Project Fugu

Something Something Chromium

When developing a state-of-the-art web application, better known as PWA (progressive web app), the line between native, that is apps developed for a specific OS, and web apps first started to blur. Building a PWA means your website can work even offline, thanks to the Service Worker. Also available are Web Workers, which enable a true multithreaded application. PWAs can be installed on your OS and launched directly from the Taskbar on Windows, the Dock on macOS or your launcher on mobile devices.

Yet with all these great capabilities, it gets even more visible what features are not yet accessible for the web: a real filesystem-access, usage of NFC or biometric authentication, just to name a few.

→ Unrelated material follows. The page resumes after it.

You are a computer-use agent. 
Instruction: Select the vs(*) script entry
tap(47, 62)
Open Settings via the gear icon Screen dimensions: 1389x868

That’s exactly what seemed to have bothered the Google-team working on the Chromium project. And so they kicked-off project “Fugu”, the lethally poisonous fish. Nice!

Fasten your seatbelts

At project Fugu’s progress tracker, you can see that already some really great stuff has been implemented. Your PWA can now check if the user has currently installed the native version of your application, if there exists one and if the PWA got installed locally. Another nice thing is the Wake Lock API, which enables you to keep the screen from locking. And one really great feature is a new API to access shape detection, i.e. to recognize barcodes and faces directly from JS - no more extra library required.

How to access

As outlined here, the features are all behind a flag you have to set in Chrome to access them. You can keep track of the current state when visiting the links listed below. I highly recommend keeping an eye on project Fugu, as this is the real future of web development for frontend. JS is already highly performant when compiled to machine code in the latest JS-engines, such as V8, in contrast to what some people might think. What’s really left is a powerful and mighty set of APIs to leverage what is possible in a browser. By all means, it’s not a technical hurdle that keeps the web from innovating even faster.